Padahal, pasangan tersebut diusung oleh 10 partai politik (parpol). Di antaranya Partai Golkar, Partai Nasdem, PKS, PAN, PPP, PDI-P, Partai Hanura, PBB, Partai Gerindra dan PKPI. "Saya belum pantau dan belum dapat laporan dari daerah semua, karena mereka masih nunggu hasil real KPU," kata Afriansyah, saat dihubungi Republika.co.id, Sabtu (30/6).

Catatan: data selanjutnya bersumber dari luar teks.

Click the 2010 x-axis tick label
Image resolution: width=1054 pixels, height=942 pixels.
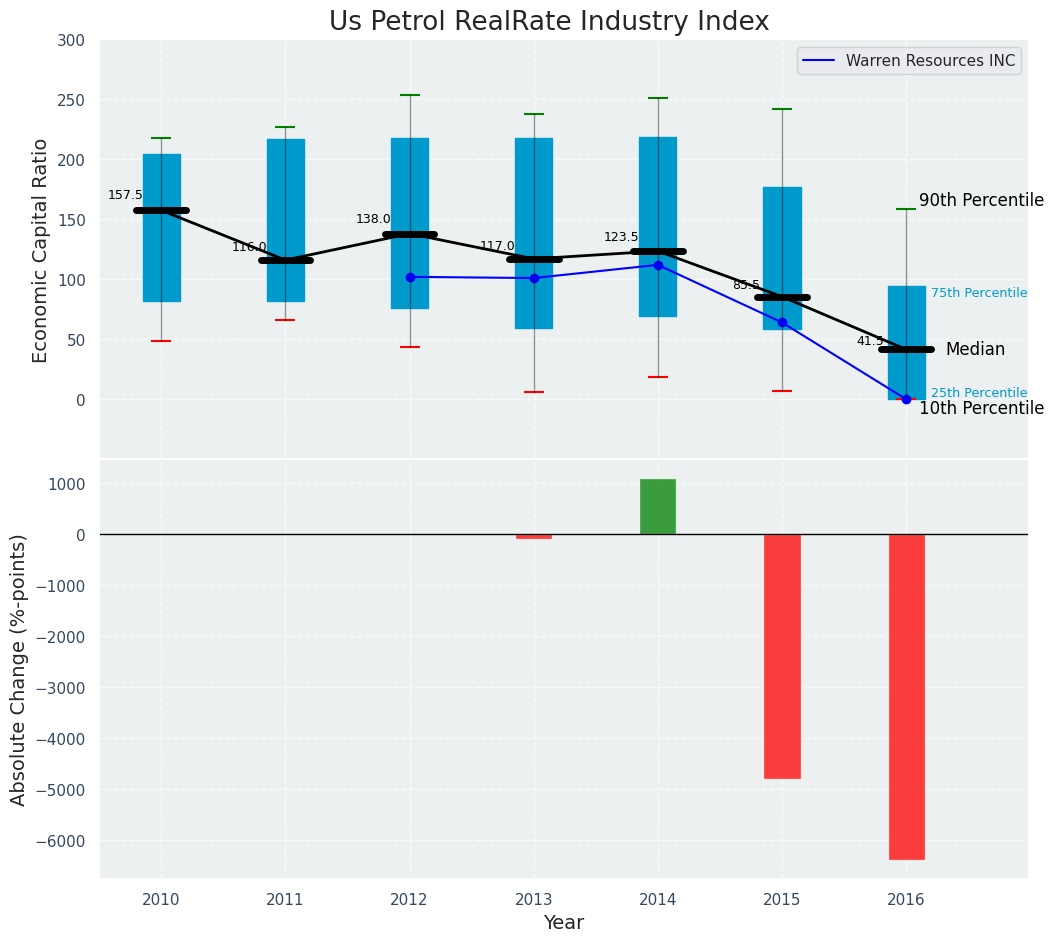pyautogui.click(x=161, y=900)
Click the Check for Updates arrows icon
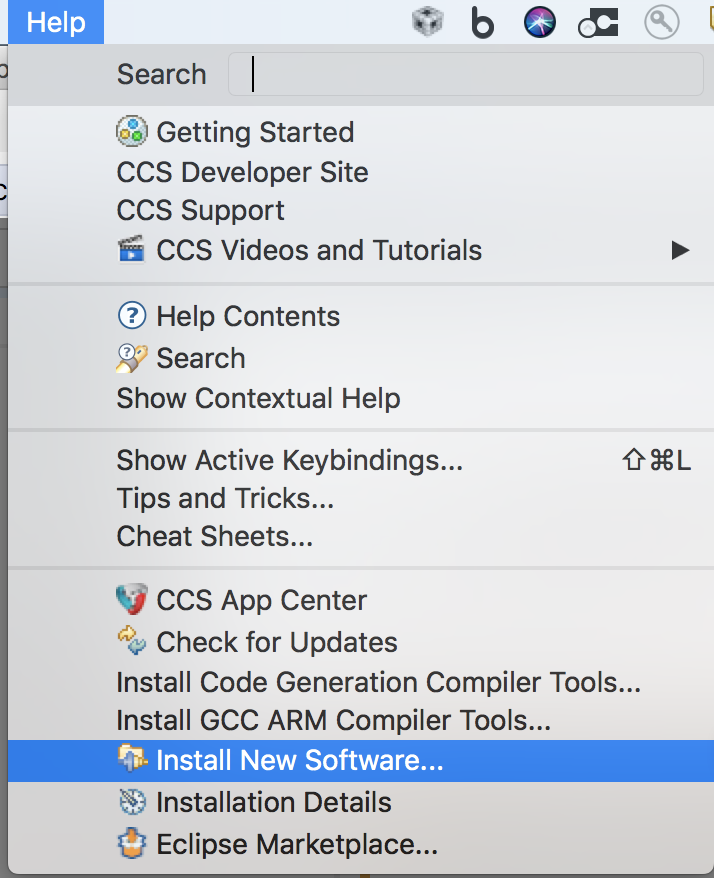 pyautogui.click(x=132, y=642)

Baca: Pilkada 2018 Cerminan Kegagalan Kaderisasi Parpol
Ia mengatakan, yang terjadi di Makassar bukan kotak kosong. Karena di sana, salah satu paslon didiskualifikasi oleh KPU. Wali Kota Makassar Mohammad Ramdhan Pomanto (Danny Pomanto) dan pasangannya Indira Mulyasari sebelumnya mencalonkan diri dalam Pilwalkot Kota Makassar ini. Namun, pasangan ini didiskualifikasi oleh KPU Kota Makassar pada April lalu setelah dinyatakan oleh Mahkamah Agung terbukti melanggar ketentuan pemilu, dengan menggunakan jabatan dan kewenangan untuk kepentingan politik. Sehingga, hanya ada satu pasangan calon yang maju di Pilwalkot kota Makassar.

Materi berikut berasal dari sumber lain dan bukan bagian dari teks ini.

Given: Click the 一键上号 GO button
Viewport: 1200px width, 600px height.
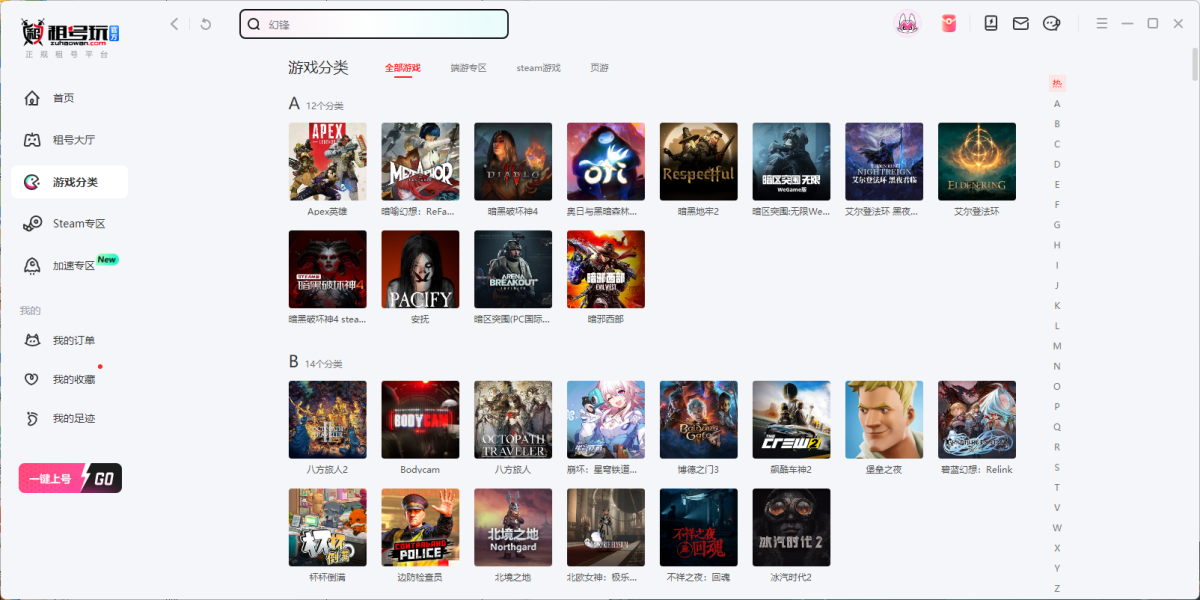Looking at the screenshot, I should click(x=70, y=479).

Selain Makassar, sejumlah daerah lain seperti di Pilwalkot Wilayah Lebak, Banten, dan Pilwalkot Tangerang, memperlihatkan kotak kosong menang sementara atas pasangan calon tunggal di sana. Menanggapi ini, Afriansyah memandang banyaknya trik yang dimainkan paslon agar mereka bisa maju tanpa lawan.
Ia mengatakan, paslon tersebut mengambil semua parpol yang memiliki kursi dengan cara apapun. Sehingga, pasangan lain tidak bisa maju. Menurutnya, paslon tersebut berpikir dengan melawan kotak kosong, mereka bisa dengan mudahnya memenangkan pemilihan.

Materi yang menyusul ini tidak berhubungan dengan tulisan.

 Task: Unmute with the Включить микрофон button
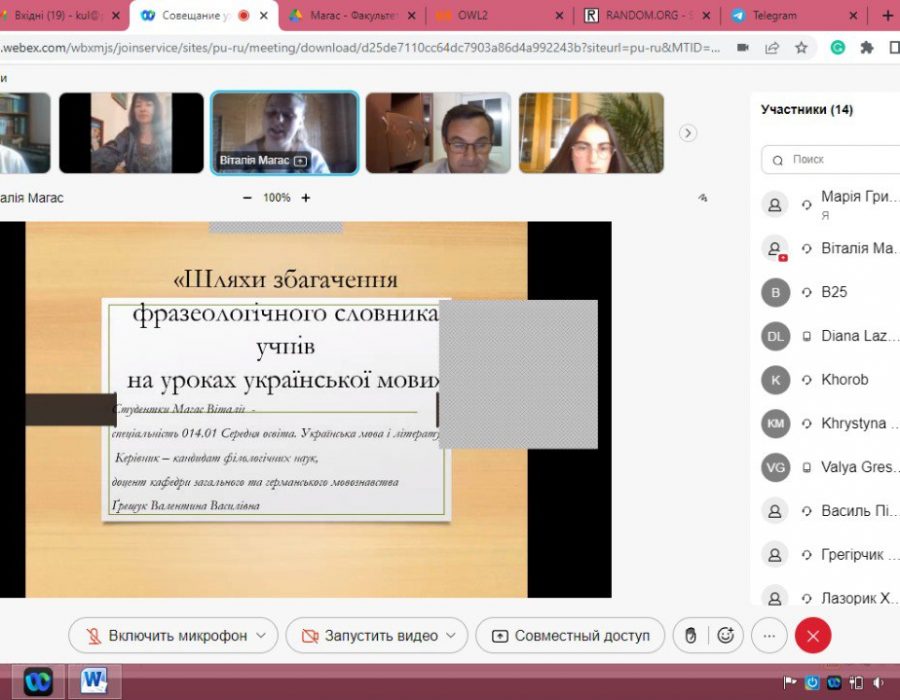(165, 635)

Afriansyah mengatakan, paslon tunggal itu tidak menyadari jika pemilih juga memiliki hak untuk memilih kotak kosong. Ini merupakan hak warga untuk tidak memiliki pasangan yang mereka anggap tidak cocok.
"Sehingga, syarat 50 persen lebih kalau dengan kotak kosong mereka tidak dapat, bahkan kotak kosong justru dipilih, sehingga bisa lebih dari 50 persen. Ya mereka kalah. Jadi cara-cara yang tidak sehat dari paslon ini yang mereka tidak sadari, padahal mereka tidak dipilih," lanjutnya.
Afriansyah menambahkan, bahwa paslon tunggal tersebut merasa sangat percaya diri (pede) dan yakin bahwa mereka bisa menang. Padahal, mereka belum tentu menang. Dan terbukti kini banyak paslon tunggal yang tumbang.
"Iya paslon incumbent jangan berharap menang kalau mereka berkelakuan dan dalam memimpin tidak baik, dan membuat daerahnya tidak maju. Mereka jangan lagi memborong partai dengan segala cara, tapi lawan kotak kosong kalah, kan malu," ujarnya.
Di sisi lain, paslon Munafri-Rachamatika (Appi-Cicu) justru mengklaim bahwa pihaknya unggul atas kotak kosong di Pilwakot kota Makassar. Mereka mengklaim berdasarkan hasil real count internal, bahwa mereka menang sebanyak 53,21 persen dari kotak kosong sebesar 47,79 persen. Walaupun begitu, mereka juga mengatakan menunggu hasil real count KPUD Makassar yang resmi.